Русская музыкальная культура начала столетия также исподволь открывала новые горизонты. Вторую молодость переживал романтизм, а после революции 1905 года в музыке значительно укреплялись позиции символизма. Однако за исключением Александра Скрябина и ныне малоизвестного Владимира Ребикова русские композиторы соприкоснулись с символизмом лишь косвенно и локально. В музыке заметно усиливается роль лирического начала, которое, пройдя сквозь призму символистского мировосприятия, приобретает некую многозначительность, недосказанность, а то и вовсе завораживающую таинственность. Во второй половине 1900-х годов композиторы всё чаще обращаются к первоисточникам символистов, к теме Апокалипсиса, к мифологии, фольклору и мистике. Скрябин сочиняет «Поэму экстаза» и «Прометея» («Поэма огня»), Рахманинов — «Остров мёртвых» (по картине А. Бёклина). Лядов обращается к творчеству Метерлинка, тогда же он создаёт ряд симфонических миниатюр («Волшебное озеро», «Кикимора») и приступает к симфонической картине «Из Апокалипсиса».

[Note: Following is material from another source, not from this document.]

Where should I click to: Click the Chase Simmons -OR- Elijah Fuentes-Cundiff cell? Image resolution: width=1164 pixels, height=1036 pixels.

Немало удивил всех маститый Римский-Корсаков, оперы которого на рубеже веков охотно ставили в московских частных антрепризах, но редко на императорской сцене. Когда же наконец Мариинский театр в 1907 году осуществил постановку оперы «Сказание о невидимом граде Китеже», современники увидели в ней черты символистской мистерии. Музыкальный антракт «Сеча при Керженце» из этой оперы войдёт в репертуар Русских сезонов Дягилева, как и несколько других опер Римского-Корсакова, в том числе и «Золотой петушок» (по сказке Пушкина). В последней композитор с невероятной смелостью — и даже с дерзким озорством — использовал интонации потешной скоморошьей песни «Шарлатарла из Партарлы» в сцене заседания царской Думы и мотив «Чижика» в любовной серенаде царя Додона. Далеко не случайно об опере «Золотой петушок» Бенуа говорил как о «глубоко мистической, но дьявольского порядка вещи». Потому и неудивительно, что самый загадочный опус Римского-Корсакова вдохновил Дягилева на создание условно-символического спектакля.

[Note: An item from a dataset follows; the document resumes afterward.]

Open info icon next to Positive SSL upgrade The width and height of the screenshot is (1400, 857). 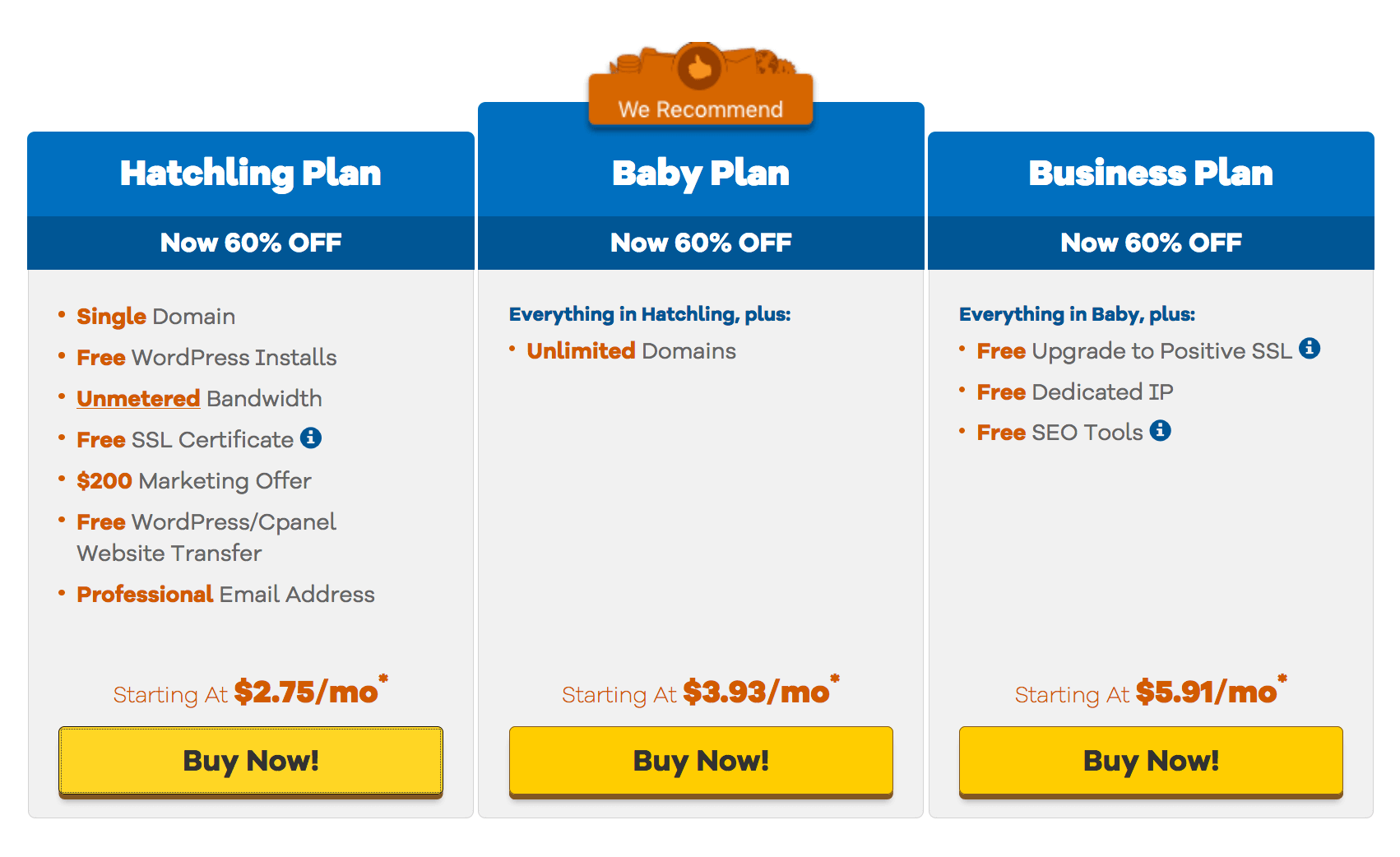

Одним из ярких композиторов-символистов начала XX века был Вл. Ребиков. Его музыкальные искания оказались близки творчеству Мусоргского. Отвергнув эстетику традиционной оперы, в своих «музыкально-психологических драмах», таких как «Ёлка» и «Бездна» (по рассказу Л. Андреева), он активно использовал аллегории и мистические символы. Вместе с тем он применял совершенно необычные для того времени гармонические принципы и новые приёмы композиции. «Красиво, оригинально, ни на что не похоже», — оценивал его сочинения Л. Бакст, отзывавшийся о композиторе следующим образом: «…забавный тип, по-моему, прежде всего чуждый подражательности и, кажется, очень даровитый — его «Ёлка» местами сделана красиво и сильно». В Петербурге Ребиков исполнял свои фортепианные произведения на «Вечерах современной музыки».